Comparison, fundamentally, reunites, as in the ancient myth, the split parts of being into an original Whole:
“The search for the Whole
of our being
is the immense longing
of the eternity of life.”
A space is suggested here, it is precisely the space in which such a poetry lives—these distances of the heart, auto-contemplation in its own rhythm, which is the rhythm of life. And the underlying metaphor of bearing fruit also presupposes, of course, symbolic meanings to be sought far away, in well-known parables. In this context, time is “what has been given to us,” the measurable (see the excellent poem “Sky Eyes") speaks, or lets us talk, about eternity. It has long been known that the sensitive antenna of the poet perceives the silence of being (another poem is named this) which he transmits to us in words.
And when the poem is profound, the words do not disturb this silence. This “seizure"—whose drama is subtly conveyed between the lines—is part of a poetics of memory and giving. And this silence of being, we are warned, “completes the path.”
Love comes, on this path, to be energy and guide, a “moment without time.” It comes to overcome gravity through grace.
“My love doesn't exist.
It's just the light from my soul.
It's the fall that only births fear.
There's only the sleep of heavy longing.”
This adjective of weight, heavy, appears dozens of times in the volume, and this is very significant. It belongs, as I said at the beginning, to the profound law of the polarity of being. And love, here confused with even the wind, overcomes this weight.
“The absence of the word
that scatters
the weight of the earth
is heavy earth to me,
the silence of the thought
hidden behind time
and the soul's cry—extinguished
by the tear of the wind.
They're heavy earth to me
all of those
and alone, only kindness
would easily separate them
from their sad, unutterable, weight.”
“That's how I believed
that love is blue, but you knew that
the earth remains earth in love.”
Love does not exclude suffering, or the assumption of suffering by the “psalmists of eternity": “A brake presses my gaze / it's you, man, who've been a wound to me” or: “Mine / remains the crust / of dried blood / from your wound” or: “nevertheless we are a cross / so that everything around us // may no longer separate us...” Some poems evoke the wisdom found in parables, and this also belongs to the Christian humility, to the detachment of the self. See the poems “The Entirety of the Pelican” or “We Were Already Seeds". Or this image of the solitude of the word:
“Last night,
I carried
my loneliness
through all meanings.”
So time is the gift that God has made to us to set out on the journey towards Him. Therefore, time marks the original tearing of being between soul and tangible matter.

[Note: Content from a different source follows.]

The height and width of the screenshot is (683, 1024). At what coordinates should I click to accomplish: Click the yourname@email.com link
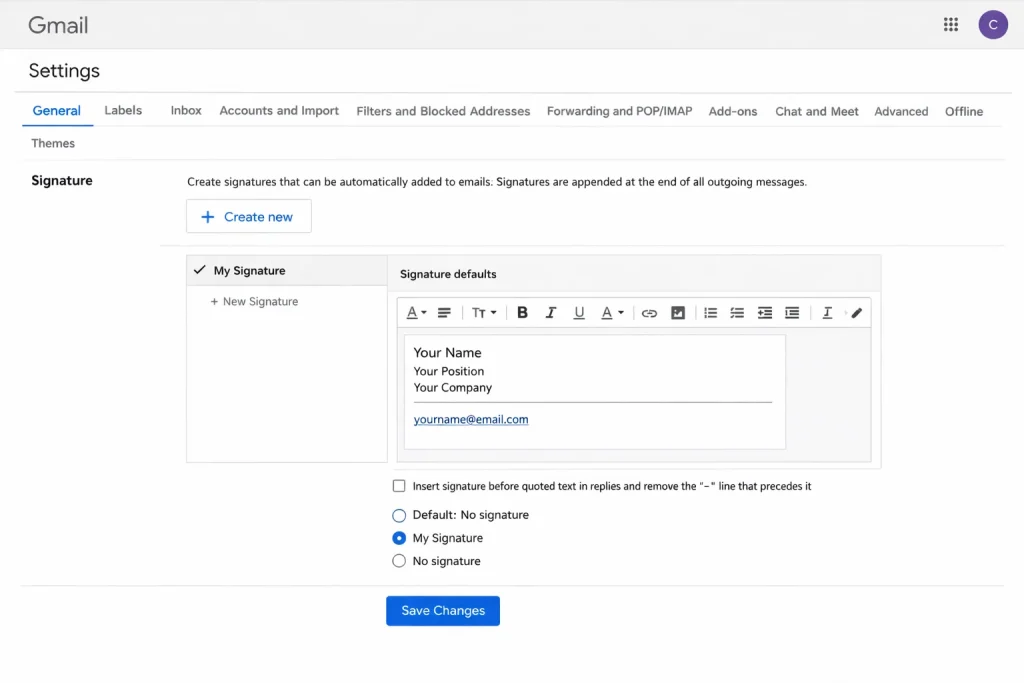[471, 420]
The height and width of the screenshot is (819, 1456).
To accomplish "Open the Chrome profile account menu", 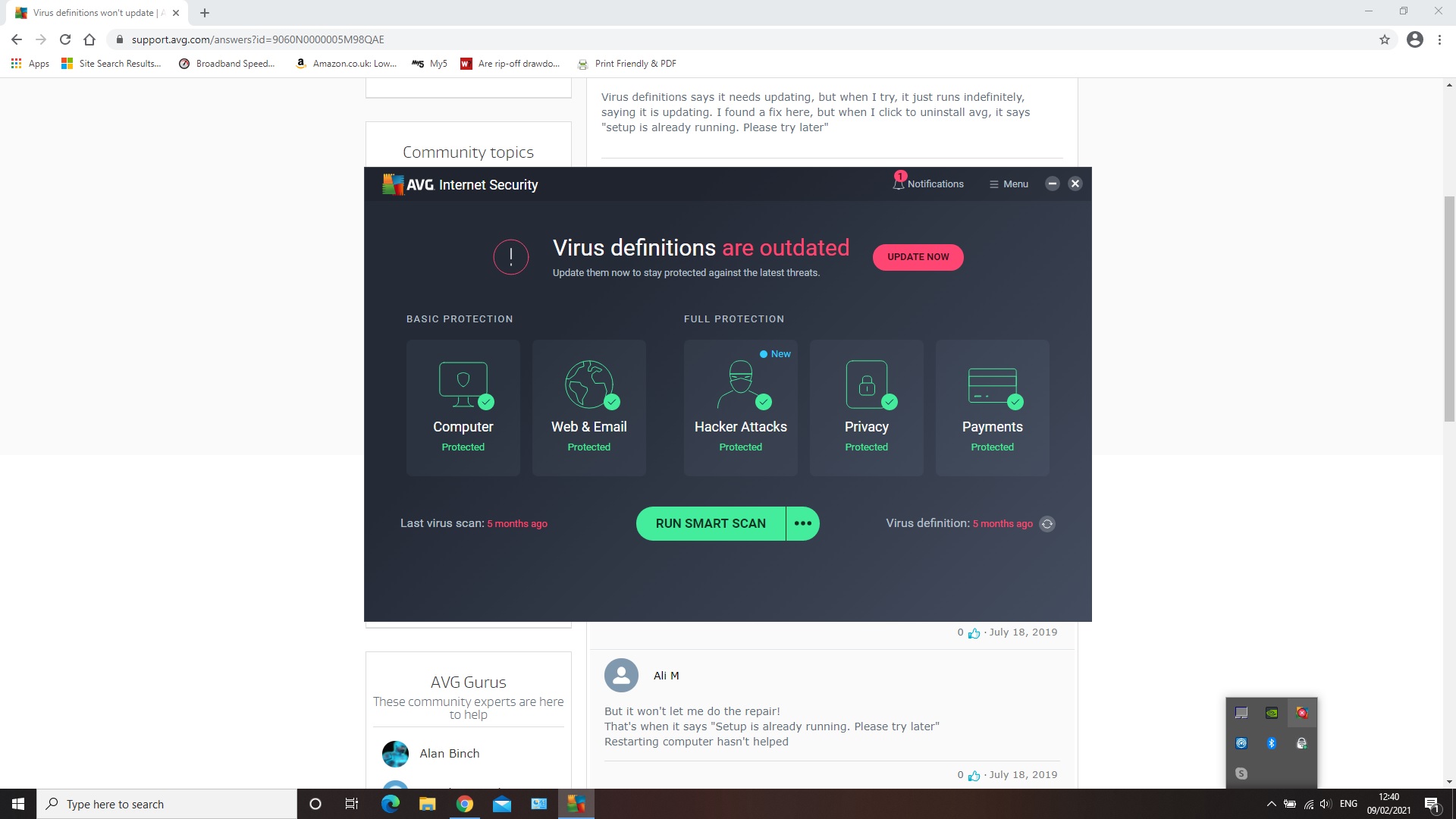I will click(x=1414, y=39).
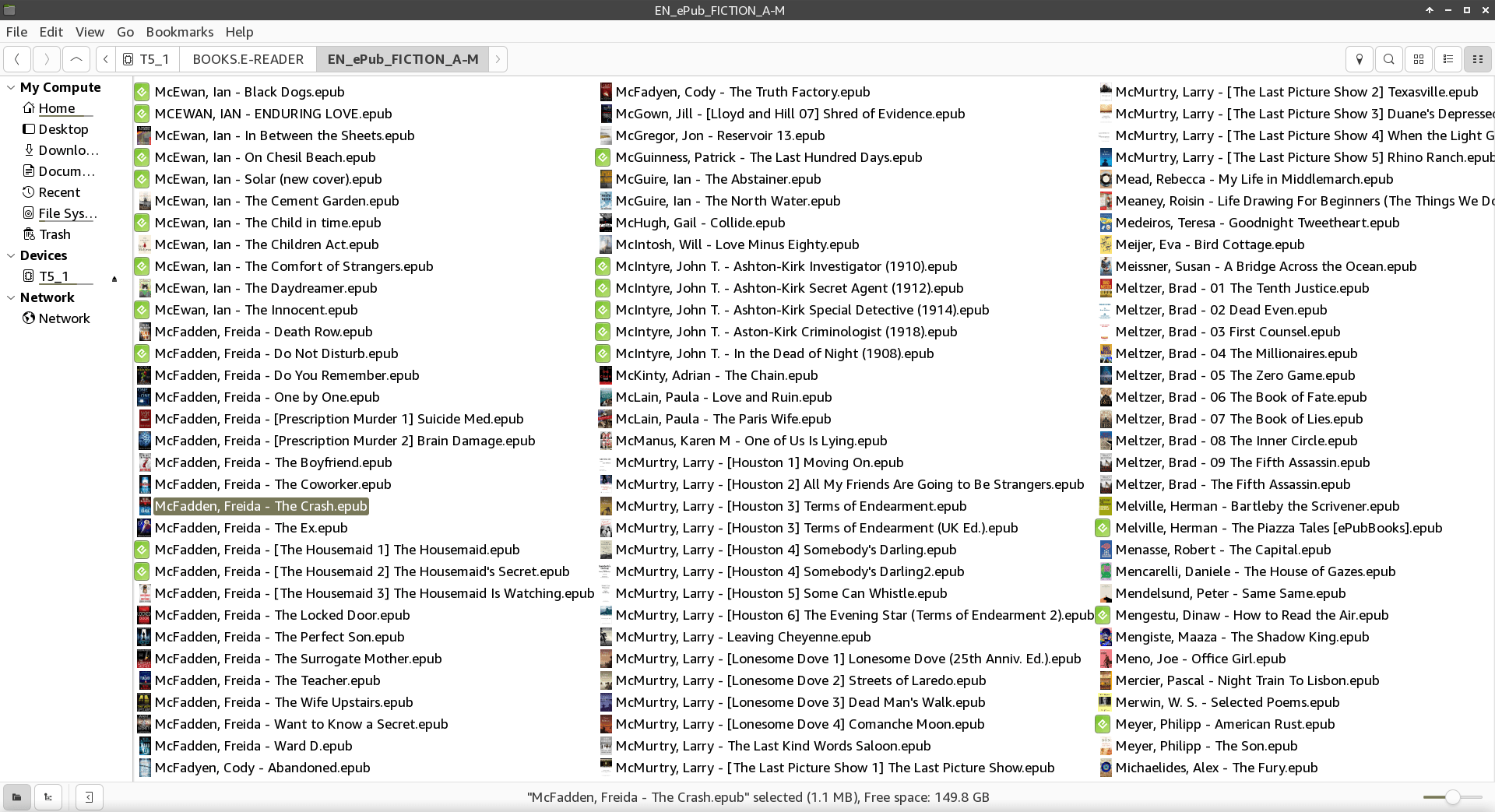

“The tearing of time itself
is my tearing from you.
Like a chasm
of loneliness seen from above,
from the peaks.
You and I an endless sky.
[...]
“Our sky is torn,”
sighed the peak from above the chasm.”
Ana Săcrieru's poetry is a brilliant realization of the imaginative universe of dialogue with the divine, established through the Fundamental Book and the comments of the Fathers on it. “...the ununderstood of the world” comes thus to speak to us softly, in the ear. Those who have ears to hear... will hear... Let us conclude with the saying of the great mystic poet John of the Cross: “In the evening of life, we will be judged on love alone. Learn, therefore, to love.” In this respect, we have here a book of instruction.